3.4科室成立護理質量檢查小組(根據科室人員分3-5組),由科室護理骨干任組長,每組1-2名組員,每周對護理質量重點檢查1-2次,并有記錄,對發現的問題及時報告科室護士長,護士長在一周內在全科護士會上進行總結并提出處理意見及措施。

3.5建立良好的護患關系護士掌握良好的溝通技巧,加強與患者的溝通,了解并切實解決患者的需求,取得患者的信任,掌握更多的第一手資料,做到因人施護、因病施護,對作好護理記錄都有非常重要的作用。

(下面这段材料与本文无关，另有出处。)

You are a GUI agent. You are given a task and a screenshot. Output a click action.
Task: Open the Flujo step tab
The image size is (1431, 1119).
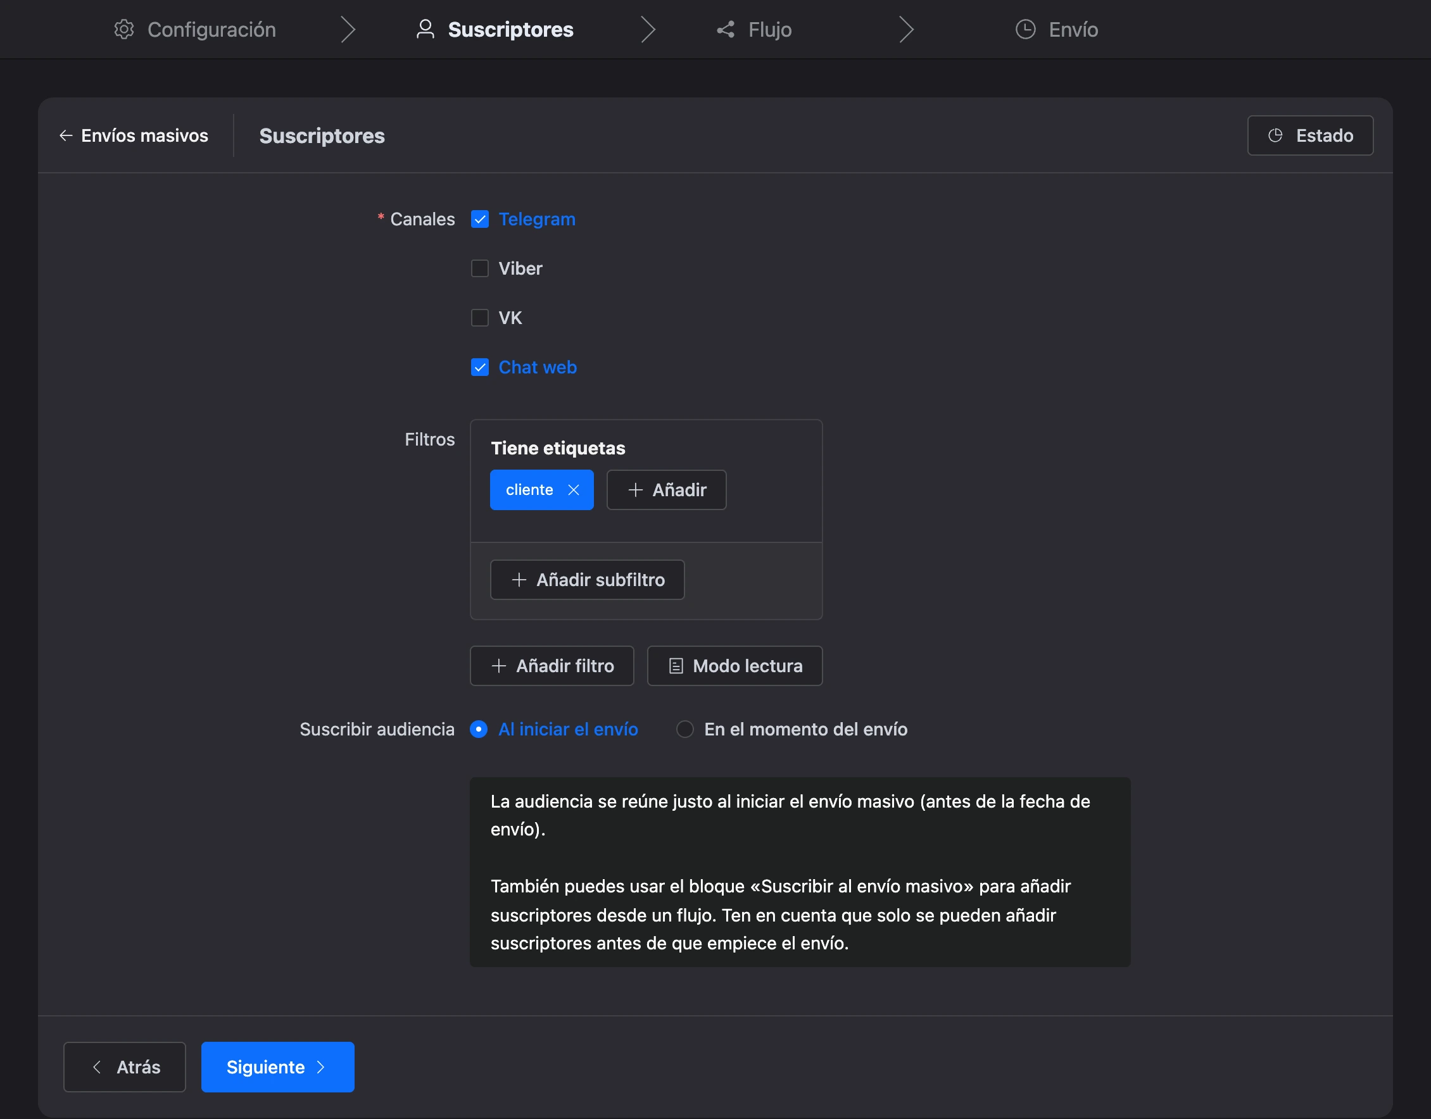754,29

3.6依據標準,不定期抽查依此質量評價標準,護士長和責任組長對住院和出院病歷采取定期檢查和不定期抽查,將檢查重點放在護士是否及時、準確觀察病情上,護理措施是否科學、合理、可行,記錄是否及時、客觀、真實。

討論

醫院要發展,質量是關鍵。通過分析護理文書書寫中存在問題的原因,有針對性地采取措施,我院的護理記錄書寫質量明顯提高,2011年9月~2013年9月,我院檢查以及抽查出院病歷和在院病歷638份,所有護理記錄評分均高于90分,合格率為98%。護理文書書寫過程中存在的問題有了明顯改進,雖然仍有護理記錄涂改、記錄不及時、頁碼錯誤和楣欄項目填寫不完整等問題,但通過以上數字可以看出,我院采取的對策是有效的、切實可行的。通過加強培訓護士的專業知識法律法規知識、病歷書寫知識以及質量監控知識,增強了護理人員對護理文件書寫重要性的認識,嚴格按照規范進行書寫,從而使護理文件書寫質量得以提高。護理管理者通過加強對護理文件質量管理和控制,對書寫中存在的缺陷進行及時糾正,在進行護理記錄的過程遏制了護理文件書寫缺陷的形成,達到了保障醫療安全、提高護理質量、減少醫療糾紛的作用。

參考文獻

[1]黃文娟,濮品潔,張紅芳等.護理文書書寫中存在的法律責任問題.中國實用護理雜志,2005,21(6):71—72.

[2]江敏,邱根祥.從醫療事故技術鑒定看臨床護理存在的缺陷及防范對策.華醫院管理雜志,2004,12(20):733.